Nick and Sarah Jensen, a straight couple (pictured above) have vowed to get divorced if marriage equality becomes the law for the land down under.
The couple states that they are happily married, and are going to get divorced in protest of the growing acceptance of gay marriage in their country.
This really irks me. It irks me because they are willing to throw away their marriage, and live in sin, all because they are so gravely unable to accept that what I have with my husband is the same as what they have.
Immediately after Eddie’s and my wedding ceremony, we were eating with my best friend and close family. My best friend stated that in Arizona there is such a thing as a covenant marriage. Arizona is only one of three states that provide this sort of marriage, but basically it makes divorce harder. It requires counseling before divorce, and it requires your church to be involved. Eddie and I had heard of this before and we knew what it was.
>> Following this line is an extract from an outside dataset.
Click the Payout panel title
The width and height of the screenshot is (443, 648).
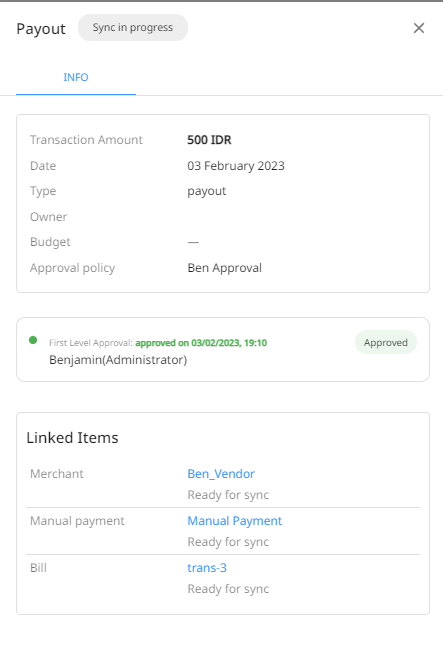41,29
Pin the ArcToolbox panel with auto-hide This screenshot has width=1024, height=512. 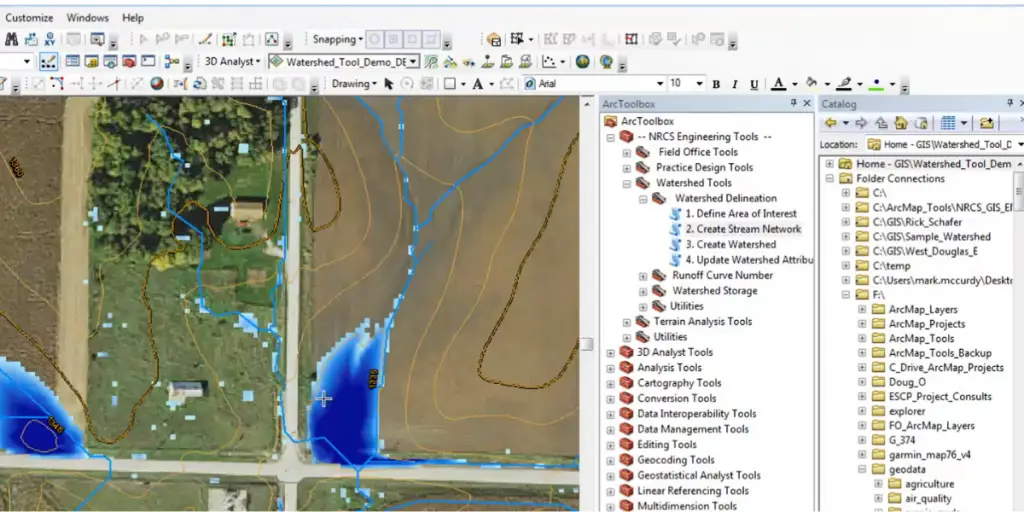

We even considered it, but with so few churches welcoming gays, we opted for a simple, standard, ceremony and marriage license.
But the idea was nice. It was nice because both Eddie and I strongly feel that regardless of how difficult things may get, both people in a marriage need to be willing to make it work. If counseling is required to make a marriage work, then by all means, counseling should be one of the steps taken.
In 2006, and again in 2008, while I fought the gay marriage bans that Arizona faced, I didn’t fight to water down marriage, I fought to be included in the sanctity that is marriage. While I don’t think churches should be forced to preform marriage ceremonies they don’t want to, I wanted the churches that wanted to preform marriage ceremonies of all types to be welcomed to do so.
It’s really quite simple, as a gay man, I wanted the commitment of marriage to include me.
Rather that say it’s “just a piece of paper” or accept that I will never be able to get marriage, I chose to do something about it, because I strongly believe that marriage is a sacred thing – a sacred thing I should be welcomed to enjoy freely, just like the Jensens.
It irks me that the Jensens is that they are willing to disregard the commitment they made for each other. They are willing to dispose of the sanctity of marriage, not because they are unhappy, but because they are bigots. That’s problematic to me.
I do not understand how it is at all acceptable that these people not be called out on the fact that they are destroying the sanctity of marriage out of hate, when Eddie and I have chose to uphold that same sanctity of marriage by getting getting married ourselves.
(Additional Note: Earlier when I stated that Eddie’s and my marriage is the same as the Jensens, I was mistaken; while Eddie and I would do anything to protect our marriage, the Jensens are using gays as an excuse to end there commitment to each other and to God.)